Some market anarchists propose the idea of insurance companies in a stateless society as defenders against aggression ensuring a just outcome. While the insurance industry has been described as thoroughly unethical under our current system, it must be pointed out that, in many cases, the regulatory protection and subsidies handed out to the largest and most politically connected corporations have had a hand in creating this outcome. With the corruption and inherent violence of the State thrown aside, the industry would undoubtedly be more competitive than it is now, eliminating much of the inefficient service and high costs.

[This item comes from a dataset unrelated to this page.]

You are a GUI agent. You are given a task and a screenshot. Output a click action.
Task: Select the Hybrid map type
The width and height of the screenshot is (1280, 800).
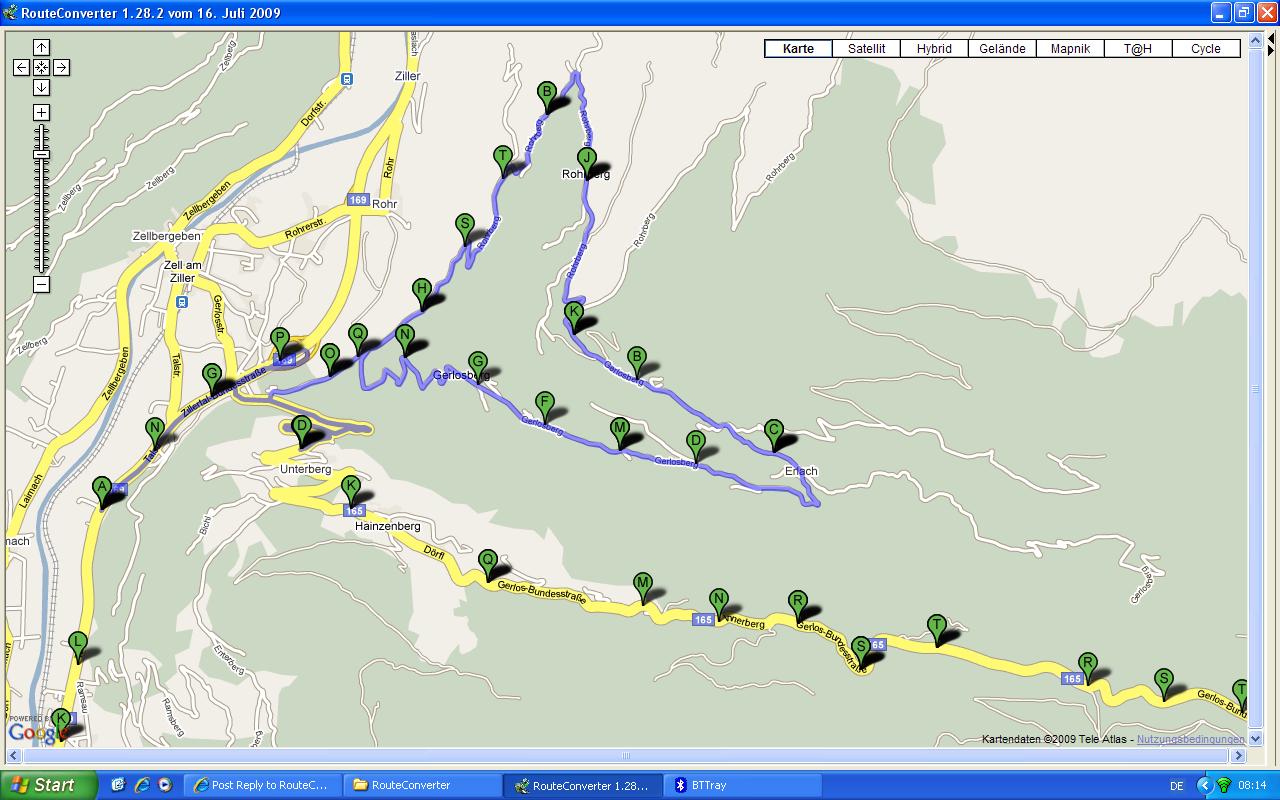(x=934, y=48)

Beyond this basic statement, it’s necessary to anticipate what the most likely problem areas are. The most obvious potential problem comes from the additional risk and cost undertaken by the insurance company in dealing with especially obstinate losers of disputes. It’s true that an insurance company can recover the money paid out initially to a client by making agreements with the employer or bank of a losing party in a dispute. If the institutions connected to an individual do not consent to allow access to the specified monetary amount, for whatever reason, the situation becomes more difficult. While good reporting and business ostracism can be a powerful motivating force, and the unsavory reputation that would come with defending customers who are guilty of skipping out on publicly recognized judgments against them would work in the same way, it is still possible that the involved parties could continue resisting collection, for whatever reason. In such rare cases, the Tannehills argue that the use of force can then be applied to take back the property on behalf of the insurance company. I don’t have a problem with such force after all other options are exhausted, but this likely presents a high level of risk and thus will be costly for all involved. If the insurance company used excessive force, they might incur legal liability for damages over and above the debt, find that the operation has become too expensive to be justified, or lose the trust of customers. In such extreme and rare cases, the company may decide to take the loss and allow public knowledge of the delinquency to have its effects on the debtor’s business relationships and those of his associates. For larger losses where this isn’t enough, reinsurance contracts would mitigate the insurance company’s risks.
While it’s possible for a sufficiently obstinate person to avoid rightly paying damages in a stateless society, the consequences are clear and have both direct and indirect effects on important aspects of one’s life. The limits of insurance companies as protectors give way to voluntary enforcement by communities and markets. To be known as a violent or dishonest criminal would ensure heightened scrutiny by communities, defense agencies, lenders, customers, neighbors, and many others, making it harder to commit future crimes or even be connected to society. The checks on lawlessness provided by a freely competitive market in dispute resolution, freedom of choice in defense, and the threat of isolation for aggressors are harder to circumvent than a monopolistic and politicized “justice” system.